Exercise:
Read the data below. Then repeat all of it exactly.

....

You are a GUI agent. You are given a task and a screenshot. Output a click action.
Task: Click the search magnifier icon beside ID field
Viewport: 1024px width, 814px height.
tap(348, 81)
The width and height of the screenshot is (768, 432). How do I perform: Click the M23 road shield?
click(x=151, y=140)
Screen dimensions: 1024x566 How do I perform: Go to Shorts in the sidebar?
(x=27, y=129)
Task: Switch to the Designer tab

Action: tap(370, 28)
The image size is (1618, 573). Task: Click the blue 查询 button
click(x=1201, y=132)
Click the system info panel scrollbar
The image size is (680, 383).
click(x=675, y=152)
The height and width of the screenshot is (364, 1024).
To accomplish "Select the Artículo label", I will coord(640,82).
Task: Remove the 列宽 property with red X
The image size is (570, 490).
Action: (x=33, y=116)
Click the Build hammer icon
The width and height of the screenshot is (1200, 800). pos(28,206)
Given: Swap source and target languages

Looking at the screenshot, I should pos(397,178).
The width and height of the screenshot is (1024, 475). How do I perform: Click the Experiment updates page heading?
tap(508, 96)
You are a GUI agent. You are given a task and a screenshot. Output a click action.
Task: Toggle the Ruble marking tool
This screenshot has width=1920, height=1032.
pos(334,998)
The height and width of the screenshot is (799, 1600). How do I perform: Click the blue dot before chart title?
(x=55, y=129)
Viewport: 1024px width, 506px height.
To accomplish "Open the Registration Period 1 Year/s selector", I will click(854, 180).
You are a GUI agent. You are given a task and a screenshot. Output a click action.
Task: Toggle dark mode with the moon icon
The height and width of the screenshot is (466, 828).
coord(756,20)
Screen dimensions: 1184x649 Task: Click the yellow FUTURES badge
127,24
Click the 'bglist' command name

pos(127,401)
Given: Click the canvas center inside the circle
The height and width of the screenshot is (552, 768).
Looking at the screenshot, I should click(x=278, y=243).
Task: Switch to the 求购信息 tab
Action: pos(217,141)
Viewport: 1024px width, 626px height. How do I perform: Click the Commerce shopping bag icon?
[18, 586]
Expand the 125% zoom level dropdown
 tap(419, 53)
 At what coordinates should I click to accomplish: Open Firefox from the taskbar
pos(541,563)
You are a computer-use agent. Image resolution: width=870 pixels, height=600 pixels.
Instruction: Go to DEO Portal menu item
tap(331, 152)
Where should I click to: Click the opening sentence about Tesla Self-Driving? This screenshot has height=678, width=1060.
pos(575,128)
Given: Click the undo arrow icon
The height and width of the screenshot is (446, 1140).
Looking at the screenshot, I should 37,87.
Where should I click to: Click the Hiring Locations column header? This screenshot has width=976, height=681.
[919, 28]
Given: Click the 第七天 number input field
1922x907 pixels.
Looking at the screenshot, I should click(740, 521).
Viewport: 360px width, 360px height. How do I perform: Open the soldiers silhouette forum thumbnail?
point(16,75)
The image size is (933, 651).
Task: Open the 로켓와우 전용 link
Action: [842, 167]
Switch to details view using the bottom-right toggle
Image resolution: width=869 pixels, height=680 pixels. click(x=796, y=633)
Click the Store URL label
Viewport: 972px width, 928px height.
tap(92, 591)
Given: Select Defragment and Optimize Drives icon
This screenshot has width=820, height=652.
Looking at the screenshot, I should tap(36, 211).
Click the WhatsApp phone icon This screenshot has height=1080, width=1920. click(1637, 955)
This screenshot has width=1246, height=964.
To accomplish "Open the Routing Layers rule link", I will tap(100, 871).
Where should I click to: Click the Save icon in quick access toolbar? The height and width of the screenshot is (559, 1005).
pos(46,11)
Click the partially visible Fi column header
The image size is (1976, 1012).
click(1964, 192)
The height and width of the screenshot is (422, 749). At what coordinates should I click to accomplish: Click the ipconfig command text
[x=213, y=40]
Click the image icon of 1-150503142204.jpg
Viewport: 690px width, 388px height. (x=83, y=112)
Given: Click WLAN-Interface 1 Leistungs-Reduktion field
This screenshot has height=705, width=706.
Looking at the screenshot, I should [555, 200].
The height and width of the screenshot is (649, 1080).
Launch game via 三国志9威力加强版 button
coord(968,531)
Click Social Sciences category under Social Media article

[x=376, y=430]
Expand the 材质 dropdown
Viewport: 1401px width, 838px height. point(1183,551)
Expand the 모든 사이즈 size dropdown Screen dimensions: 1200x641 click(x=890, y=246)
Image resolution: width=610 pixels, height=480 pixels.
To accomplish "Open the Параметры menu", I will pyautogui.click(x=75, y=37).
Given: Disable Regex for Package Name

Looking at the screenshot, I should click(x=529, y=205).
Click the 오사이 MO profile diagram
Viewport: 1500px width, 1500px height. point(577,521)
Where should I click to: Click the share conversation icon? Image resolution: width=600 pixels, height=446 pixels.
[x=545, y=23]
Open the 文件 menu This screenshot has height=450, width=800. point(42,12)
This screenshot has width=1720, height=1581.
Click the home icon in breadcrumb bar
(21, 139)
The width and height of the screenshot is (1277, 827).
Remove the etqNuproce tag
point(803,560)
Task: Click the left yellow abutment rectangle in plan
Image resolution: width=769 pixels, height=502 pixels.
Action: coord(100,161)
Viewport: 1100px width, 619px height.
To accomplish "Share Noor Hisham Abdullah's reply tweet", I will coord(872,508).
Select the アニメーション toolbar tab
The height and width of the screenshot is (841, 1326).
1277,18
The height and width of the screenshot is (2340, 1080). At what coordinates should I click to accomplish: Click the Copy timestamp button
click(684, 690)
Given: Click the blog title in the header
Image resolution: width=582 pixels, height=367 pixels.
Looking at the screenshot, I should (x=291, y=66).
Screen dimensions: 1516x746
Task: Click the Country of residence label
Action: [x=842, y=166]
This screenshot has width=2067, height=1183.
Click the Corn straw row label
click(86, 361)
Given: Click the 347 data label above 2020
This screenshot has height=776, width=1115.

....

Response to this exercise:
You are a GUI agent. You are given a task and a screenshot. Output a click action.
Task: Click the search magnifier icon beside ID field
Viewport: 1024px width, 814px height.
tap(348, 81)
The width and height of the screenshot is (768, 432). How do I perform: Click the M23 road shield?
click(x=151, y=140)
Screen dimensions: 1024x566 How do I perform: Go to Shorts in the sidebar?
(x=27, y=129)
Task: Switch to the Designer tab

Action: tap(370, 28)
The image size is (1618, 573). Task: Click the blue 查询 button
click(x=1201, y=132)
Click the system info panel scrollbar
The image size is (680, 383).
click(x=675, y=152)
The height and width of the screenshot is (364, 1024).
To accomplish "Select the Artículo label", I will coord(640,82).
Task: Remove the 列宽 property with red X
The image size is (570, 490).
Action: (x=33, y=116)
Click the Build hammer icon
The width and height of the screenshot is (1200, 800). pos(28,206)
Given: Swap source and target languages

Looking at the screenshot, I should pos(397,178).
The width and height of the screenshot is (1024, 475). How do I perform: Click the Experiment updates page heading?
tap(508, 96)
You are a GUI agent. You are given a task and a screenshot. Output a click action.
Task: Toggle the Ruble marking tool
This screenshot has width=1920, height=1032.
pos(334,998)
The height and width of the screenshot is (799, 1600). How do I perform: Click the blue dot before chart title?
(x=55, y=129)
Viewport: 1024px width, 506px height.
To accomplish "Open the Registration Period 1 Year/s selector", I will click(854, 180).
You are a GUI agent. You are given a task and a screenshot. Output a click action.
Task: Toggle dark mode with the moon icon
The height and width of the screenshot is (466, 828).
coord(756,20)
Screen dimensions: 1184x649 Task: Click the yellow FUTURES badge
127,24
Click the 'bglist' command name

pos(127,401)
Given: Click the canvas center inside the circle
The height and width of the screenshot is (552, 768).
Looking at the screenshot, I should click(x=278, y=243).
Task: Switch to the 求购信息 tab
Action: pos(217,141)
Viewport: 1024px width, 626px height. How do I perform: Click the Commerce shopping bag icon?
[18, 586]
Expand the 125% zoom level dropdown
 tap(419, 53)
 At what coordinates should I click to accomplish: Open Firefox from the taskbar
pos(541,563)
You are a computer-use agent. Image resolution: width=870 pixels, height=600 pixels.
Instruction: Go to DEO Portal menu item
tap(331, 152)
Where should I click to: Click the opening sentence about Tesla Self-Driving? This screenshot has height=678, width=1060.
pos(575,128)
Given: Click the undo arrow icon
The height and width of the screenshot is (446, 1140).
Looking at the screenshot, I should 37,87.
Where should I click to: Click the Hiring Locations column header? This screenshot has width=976, height=681.
[919, 28]
Given: Click the 第七天 number input field
1922x907 pixels.
Looking at the screenshot, I should click(740, 521).
Viewport: 360px width, 360px height. How do I perform: Open the soldiers silhouette forum thumbnail?
point(16,75)
The image size is (933, 651).
Task: Open the 로켓와우 전용 link
Action: [842, 167]
Switch to details view using the bottom-right toggle
Image resolution: width=869 pixels, height=680 pixels. click(x=796, y=633)
Click the Store URL label
Viewport: 972px width, 928px height.
tap(92, 591)
Given: Select Defragment and Optimize Drives icon
This screenshot has width=820, height=652.
Looking at the screenshot, I should tap(36, 211).
Click the WhatsApp phone icon This screenshot has height=1080, width=1920. click(1637, 955)
This screenshot has width=1246, height=964.
To accomplish "Open the Routing Layers rule link", I will tap(100, 871).
Where should I click to: Click the Save icon in quick access toolbar? The height and width of the screenshot is (559, 1005).
pos(46,11)
Click the partially visible Fi column header
The image size is (1976, 1012).
click(1964, 192)
The height and width of the screenshot is (422, 749). At what coordinates should I click to accomplish: Click the ipconfig command text
[x=213, y=40]
Click the image icon of 1-150503142204.jpg
Viewport: 690px width, 388px height. (x=83, y=112)
Given: Click WLAN-Interface 1 Leistungs-Reduktion field
This screenshot has height=705, width=706.
Looking at the screenshot, I should [555, 200].
The height and width of the screenshot is (649, 1080).
Launch game via 三国志9威力加强版 button
coord(968,531)
Click Social Sciences category under Social Media article

[x=376, y=430]
Expand the 材质 dropdown
Viewport: 1401px width, 838px height. point(1183,551)
Expand the 모든 사이즈 size dropdown Screen dimensions: 1200x641 click(x=890, y=246)
Image resolution: width=610 pixels, height=480 pixels.
To accomplish "Open the Параметры menu", I will pyautogui.click(x=75, y=37).
Given: Disable Regex for Package Name

Looking at the screenshot, I should click(x=529, y=205).
Click the 오사이 MO profile diagram
Viewport: 1500px width, 1500px height. point(577,521)
Where should I click to: Click the share conversation icon? Image resolution: width=600 pixels, height=446 pixels.
[x=545, y=23]
Open the 文件 menu This screenshot has height=450, width=800. point(42,12)
This screenshot has width=1720, height=1581.
Click the home icon in breadcrumb bar
(21, 139)
The width and height of the screenshot is (1277, 827).
Remove the etqNuproce tag
point(803,560)
Task: Click the left yellow abutment rectangle in plan
Image resolution: width=769 pixels, height=502 pixels.
Action: coord(100,161)
Viewport: 1100px width, 619px height.
To accomplish "Share Noor Hisham Abdullah's reply tweet", I will coord(872,508).
Select the アニメーション toolbar tab
The height and width of the screenshot is (841, 1326).
1277,18
The height and width of the screenshot is (2340, 1080). At what coordinates should I click to accomplish: Click the Copy timestamp button
click(684, 690)
Given: Click the blog title in the header
Image resolution: width=582 pixels, height=367 pixels.
Looking at the screenshot, I should (x=291, y=66).
Screen dimensions: 1516x746
Task: Click the Country of residence label
Action: [x=842, y=166]
This screenshot has width=2067, height=1183.
Click the Corn straw row label
click(86, 361)
Given: Click the 347 data label above 2020
This screenshot has height=776, width=1115.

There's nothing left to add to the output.